Open Joe-TheBro opened 2 years ago

Joe-TheBro commented 2 years ago

Expected behavior

I executed code in order to fit model and expected to train model.

Actual behavior

However, result was an error message stating that the tensor had no dimensions. I think it has to do with multiple GPU's being used because I had no issue before training on one GPU. The only reason I switched to multiple was for fasting training, and because my dataset size increased.

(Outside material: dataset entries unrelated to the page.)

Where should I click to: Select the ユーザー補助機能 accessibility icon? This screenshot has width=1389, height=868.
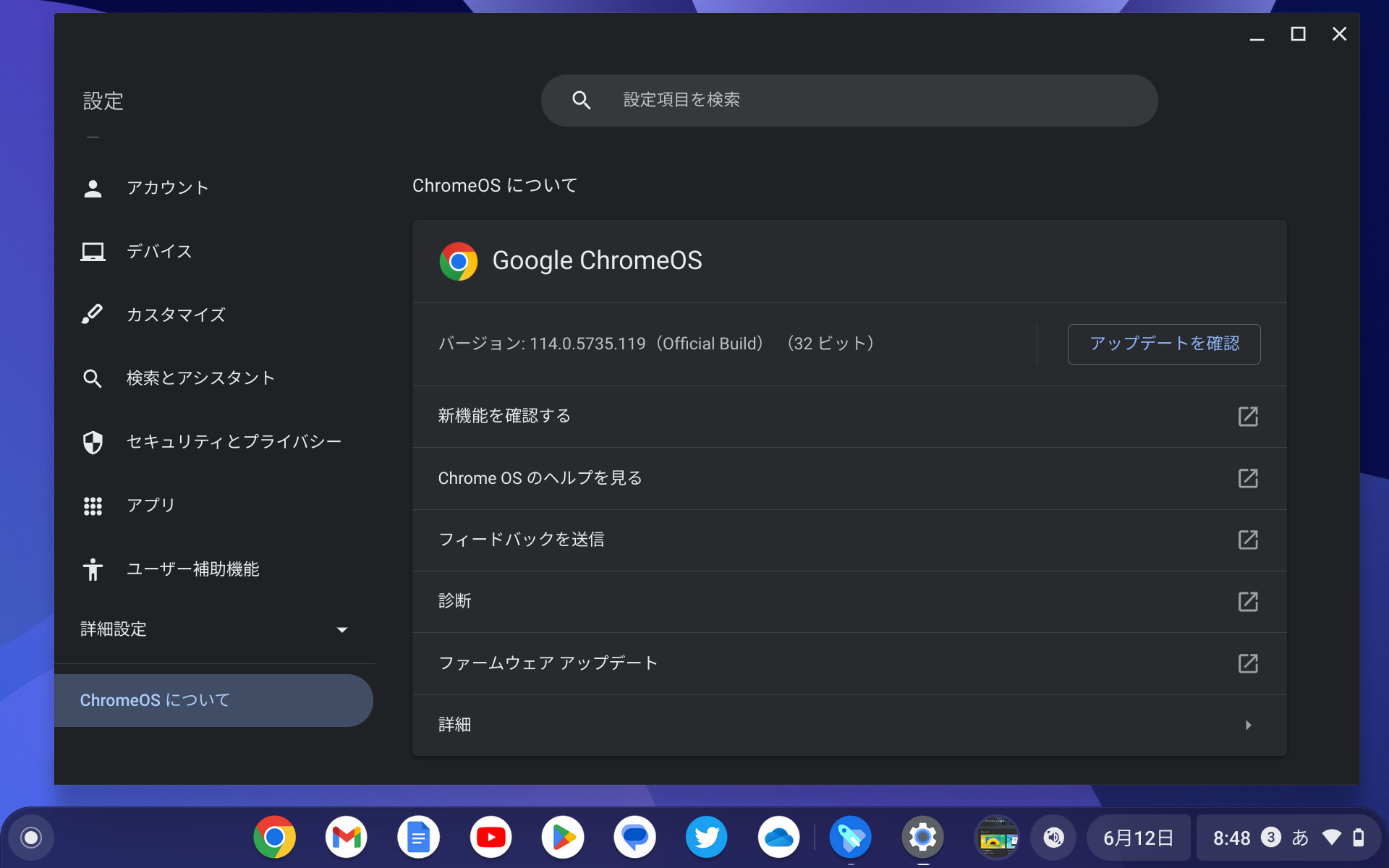point(93,569)
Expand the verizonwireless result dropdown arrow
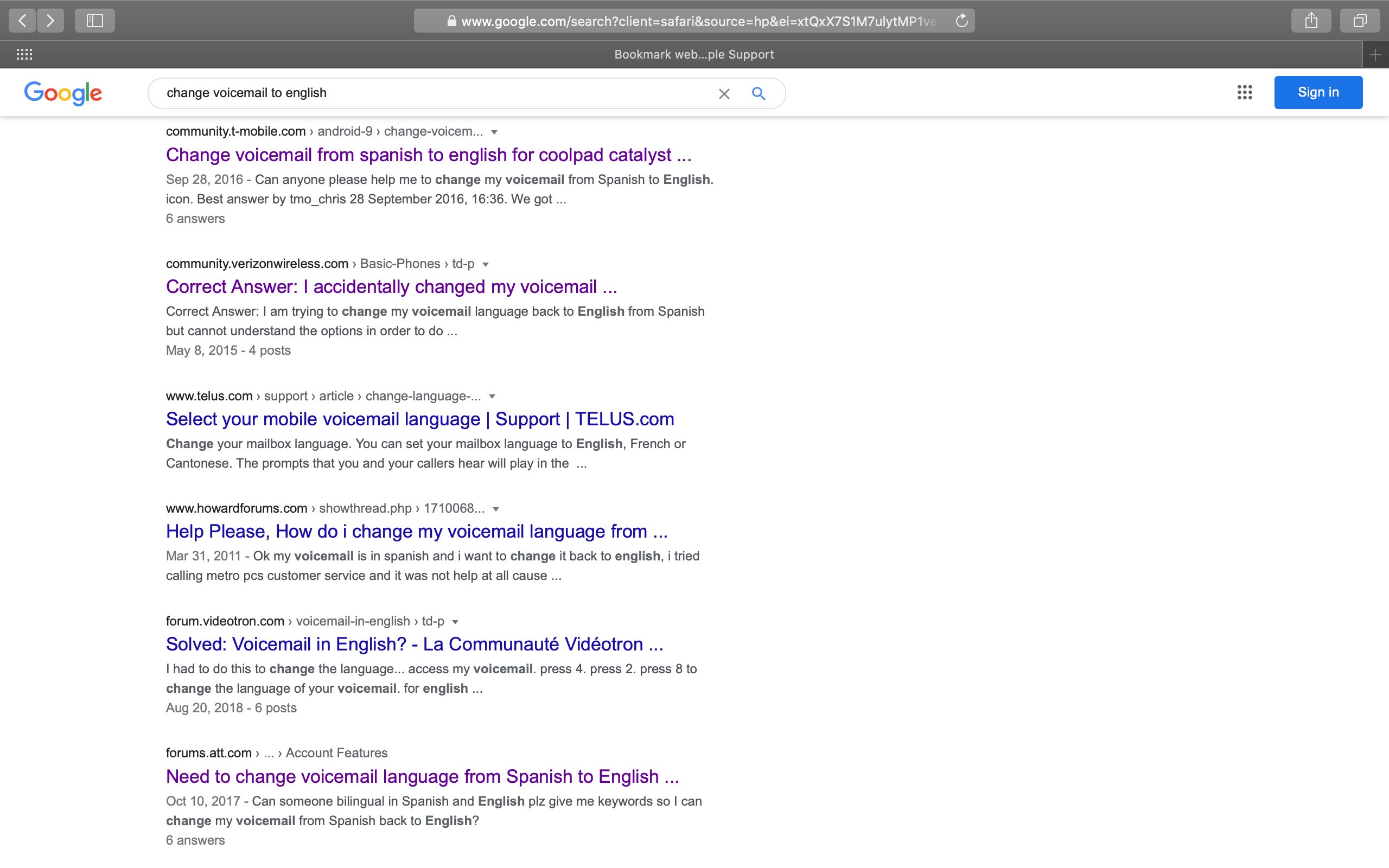The height and width of the screenshot is (868, 1389). pos(486,264)
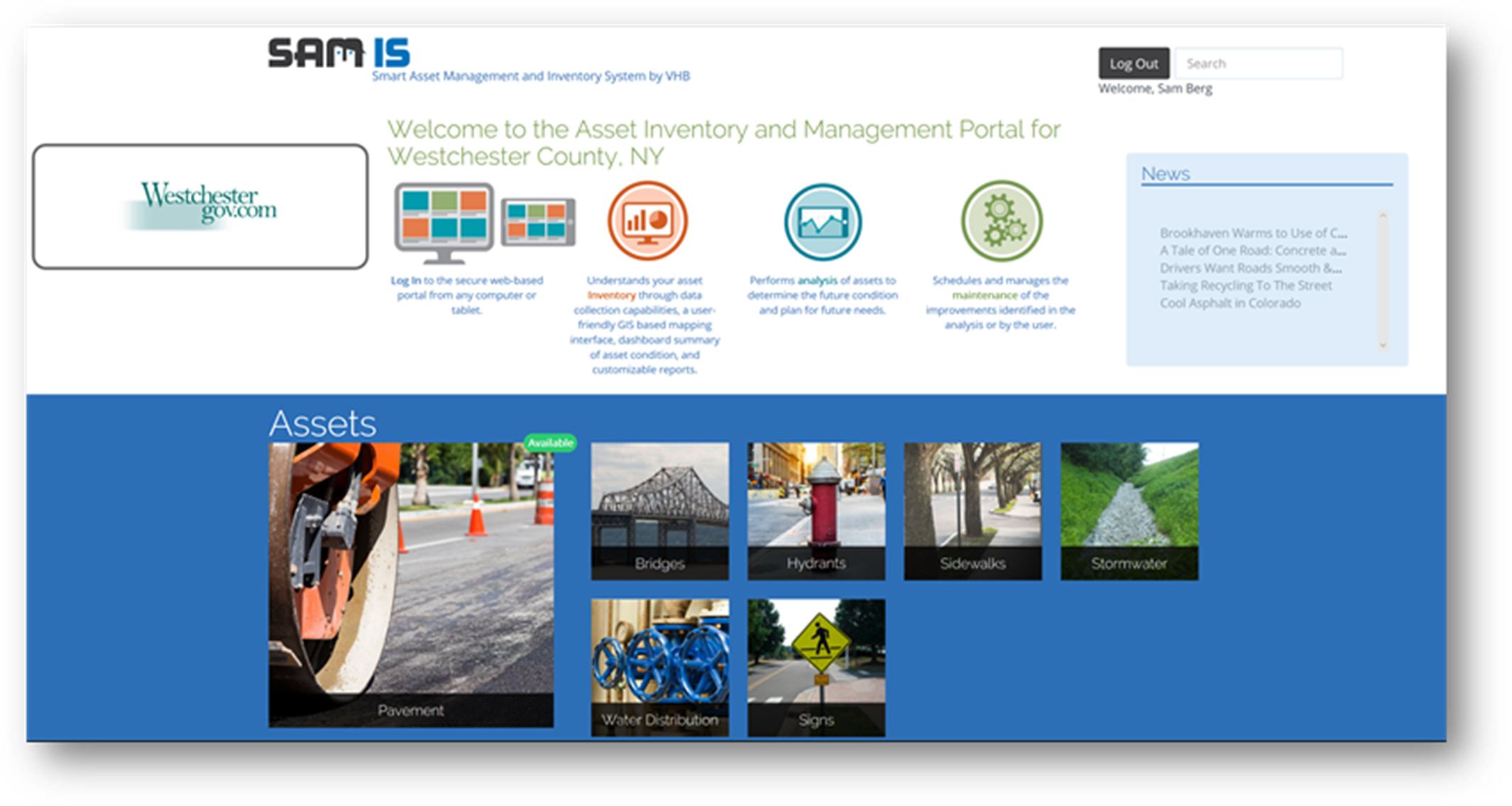Open the Bridges asset tile

[x=659, y=511]
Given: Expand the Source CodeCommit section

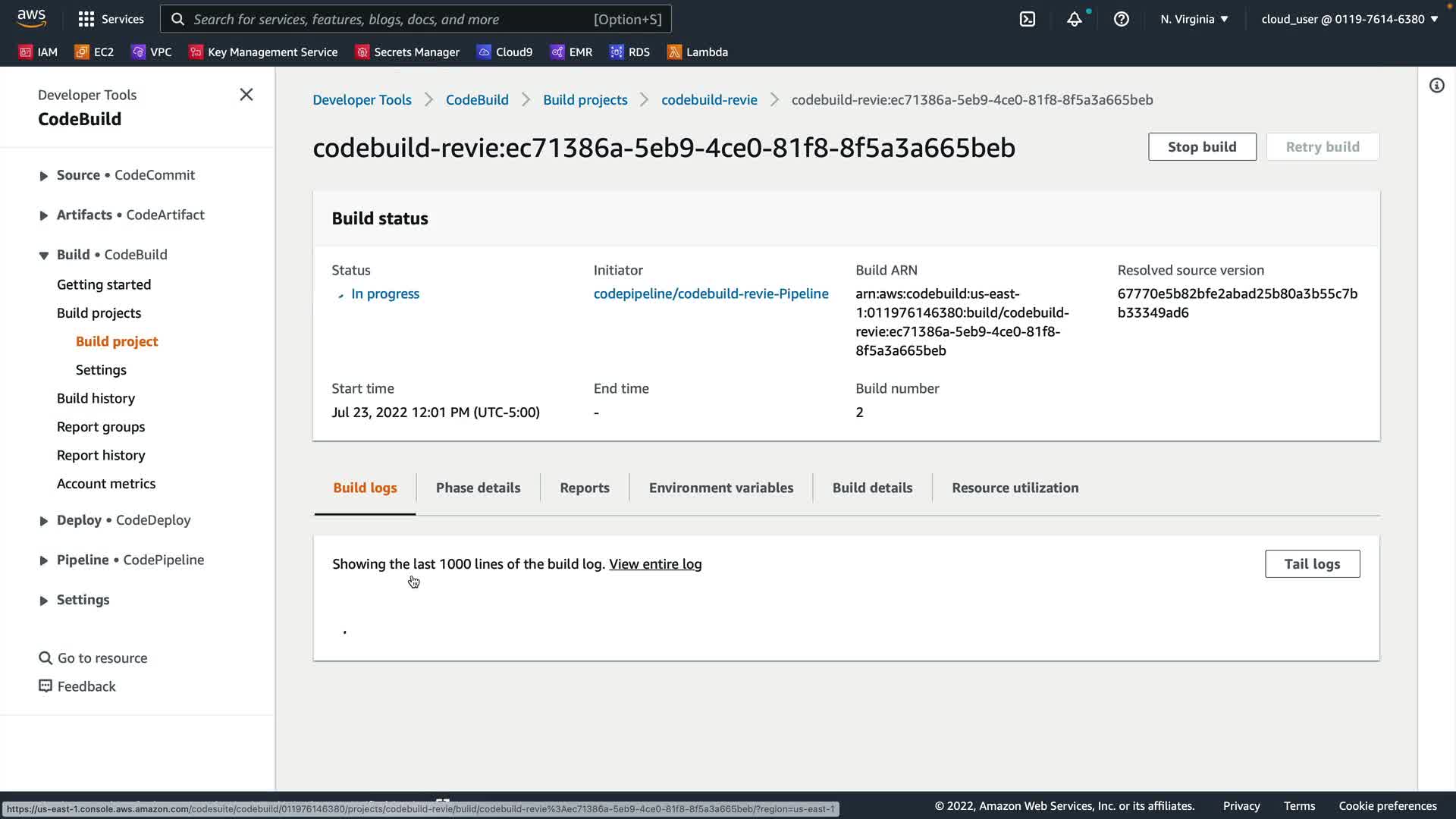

Code to reproduce the problem

Train command

trainer.fit(
    tft,
    train_dataloader=train_dataloader,
    val_dataloaders=val_dataloader,
    ckpt_path="./checkpoints/model-checkpoint.ckpt",
)

Result

IndexError: dimension specified as -1 but tensor has no dimensions

TimeSeriesDataSet code

max_prediction_length = 2048
max_encoder_length = 512
training_cutoff = data["time_idx"].max() - max_prediction_length

training = TimeSeriesDataSet(
    data[lambda x: x.time_idx <= training_cutoff],
    time_idx="time_idx",
    target="Offer_price",
    group_ids=['Asset_id'],
    # keep encoder length long (as it is in the validation set)
    min_encoder_length=max_encoder_length // 2,
    max_encoder_length=max_encoder_length,
    min_prediction_length=1,
    max_prediction_length=max_prediction_length,
    static_categoricals=[],
    static_reals=[],
    time_varying_known_categoricals=[],
    # group of categorical variables can be treated as one variable
    variable_groups={},
    time_varying_known_reals=["time_idx"],
    time_varying_unknown_categoricals=[],
    time_varying_unknown_reals=[
        "Offer_price",
        "Bid_price",
        "Bid_size",
        "TotalTradeVolume_size",
        "Offer_size",
        "LowPrice_price",
        "Trade_price",
        "Trade_size",
        "OpenInterest_size",
        "OpeningPrice_price",
        "HighPrice_price",
        "SettlementPrice_price"
    ],
    target_normalizer=None,
    # GroupNormalizer(
    #     groups=["agency", "sku"], transformation="softplus"
    # ),  # use softplus and normalize by group
    add_relative_time_idx=True,
    add_target_scales=True,
    add_encoder_length=True,
)

# create validation set (predict=True) which means to predict the last max_prediction_length points in time
# for each series
validation = TimeSeriesDataSet.from_dataset(
    training, data, predict=True, stop_randomization=True)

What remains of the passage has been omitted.